(Beginning of SELECTED EXTRACT)

Fort Santa Catarina of Figueira da Foz is located in the parish of Buarcos, in the city and municipality of Figueira da Foz, district of Coimbra, in Portugal.

It cooperated with the Fortress of Buarcos and the Palheiros Fortlet in the defense of the port and bay of Figueira da Foz and Buarcos.

It houses the Santa Catarina Lighthouse. It is classified as a Property of Public Interest, by Decree 44.075, published on December 5, 1961.

==History==
It is believed that the foundations of this fortification date back to the reign of King John I (1385-1433).

At the time Portugal was ruled by the Habsburg dynasty, in October 1585, some "good men" from the Coimbra city hall requested Philip I of Portugal (1580-1598) build a fort at the entrance to the mouth of the Mondego River, on the rocks known as Santa Catarina Hill. In response to this request, the construction work for the fort began some time later, with taxes of the town of Buarcos, the University of Coimbra, and the Monastery of Santa Cruz.

In 1602 the coast of Figueira da Foz was ravaged by English privateers, and this fort was looted.

In the context of the Restoration of Independence, with the reinforcement and modernization of the kingdom's strongholds having been determined by the War Council of King John IV (1640-1656), the defense of the maritime coast was not forgotten. Thus, in 1643, reinforcement works began on the Santa Catarina, when one of the fortification's walls was expanded, its artillery increased to 15 pieces of different calibers.

In a short time, however, despite the strategic importance of the defense of Mondego rivermouth, information shows that, in 1680, the fort's facilities were in ruins, and a budget was drawn up for its renovation. This ended up not happening since, the money destined to his works ended up being consumed in other expenses of the War of Restoration.

(End of SELECTED EXTRACT)
(Beginning of EXTRACTED DATA)

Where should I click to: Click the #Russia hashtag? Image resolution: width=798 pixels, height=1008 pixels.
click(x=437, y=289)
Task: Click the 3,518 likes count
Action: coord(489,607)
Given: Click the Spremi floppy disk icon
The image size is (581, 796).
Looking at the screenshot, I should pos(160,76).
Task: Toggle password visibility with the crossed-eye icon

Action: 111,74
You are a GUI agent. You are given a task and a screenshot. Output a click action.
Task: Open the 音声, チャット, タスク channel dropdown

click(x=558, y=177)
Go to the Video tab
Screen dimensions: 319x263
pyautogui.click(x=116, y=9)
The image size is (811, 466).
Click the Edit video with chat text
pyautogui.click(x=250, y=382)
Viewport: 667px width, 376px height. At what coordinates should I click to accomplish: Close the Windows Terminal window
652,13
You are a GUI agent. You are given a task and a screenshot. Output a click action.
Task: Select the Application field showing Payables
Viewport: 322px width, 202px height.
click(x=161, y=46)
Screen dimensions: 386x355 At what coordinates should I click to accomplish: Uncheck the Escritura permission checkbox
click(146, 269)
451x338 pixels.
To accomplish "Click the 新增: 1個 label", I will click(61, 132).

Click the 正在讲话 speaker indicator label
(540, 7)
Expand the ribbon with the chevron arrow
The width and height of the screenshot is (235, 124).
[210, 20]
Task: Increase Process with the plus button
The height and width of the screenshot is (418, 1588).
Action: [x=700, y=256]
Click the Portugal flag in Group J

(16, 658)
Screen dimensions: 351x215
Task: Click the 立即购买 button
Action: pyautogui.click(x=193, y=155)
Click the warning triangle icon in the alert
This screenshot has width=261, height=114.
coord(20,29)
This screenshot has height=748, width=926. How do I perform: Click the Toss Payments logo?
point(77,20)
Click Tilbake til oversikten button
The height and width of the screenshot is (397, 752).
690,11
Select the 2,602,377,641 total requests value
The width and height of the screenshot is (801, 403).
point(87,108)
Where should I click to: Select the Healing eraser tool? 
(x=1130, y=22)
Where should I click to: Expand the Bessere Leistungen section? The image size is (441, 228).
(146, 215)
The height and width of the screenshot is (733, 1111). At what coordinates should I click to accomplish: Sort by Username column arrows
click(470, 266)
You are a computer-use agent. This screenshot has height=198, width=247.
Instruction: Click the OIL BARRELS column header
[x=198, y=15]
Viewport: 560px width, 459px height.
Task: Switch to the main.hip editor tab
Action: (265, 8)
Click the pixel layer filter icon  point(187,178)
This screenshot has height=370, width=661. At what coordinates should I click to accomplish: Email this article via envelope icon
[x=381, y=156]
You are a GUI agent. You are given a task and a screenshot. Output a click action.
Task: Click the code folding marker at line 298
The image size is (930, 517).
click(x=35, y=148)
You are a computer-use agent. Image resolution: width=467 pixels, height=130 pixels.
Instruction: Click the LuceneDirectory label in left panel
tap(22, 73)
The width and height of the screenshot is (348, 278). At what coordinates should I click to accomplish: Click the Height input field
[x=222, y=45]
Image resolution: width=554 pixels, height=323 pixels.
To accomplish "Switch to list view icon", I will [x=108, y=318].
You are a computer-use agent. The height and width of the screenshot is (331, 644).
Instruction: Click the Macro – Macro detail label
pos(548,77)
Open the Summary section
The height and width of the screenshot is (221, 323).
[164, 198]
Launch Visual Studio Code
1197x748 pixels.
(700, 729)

(End of EXTRACTED DATA)

== GOAL OF THE EXERCISE ==
Answer from the passage about Fort Santa Catarina:
(a) Which lighthouse does the fort house?
(b) In what year was the fort looted by English privateers?
(c) To how many pieces was its artillery increased in the works begun in 1643?
The lines come from a different source than the passage about Fort Santa Catarina.

== WRITTEN RESPONSE ==
(a) The Santa Catarina Lighthouse.
(b) 1602.
(c) 15 pieces of different calibers.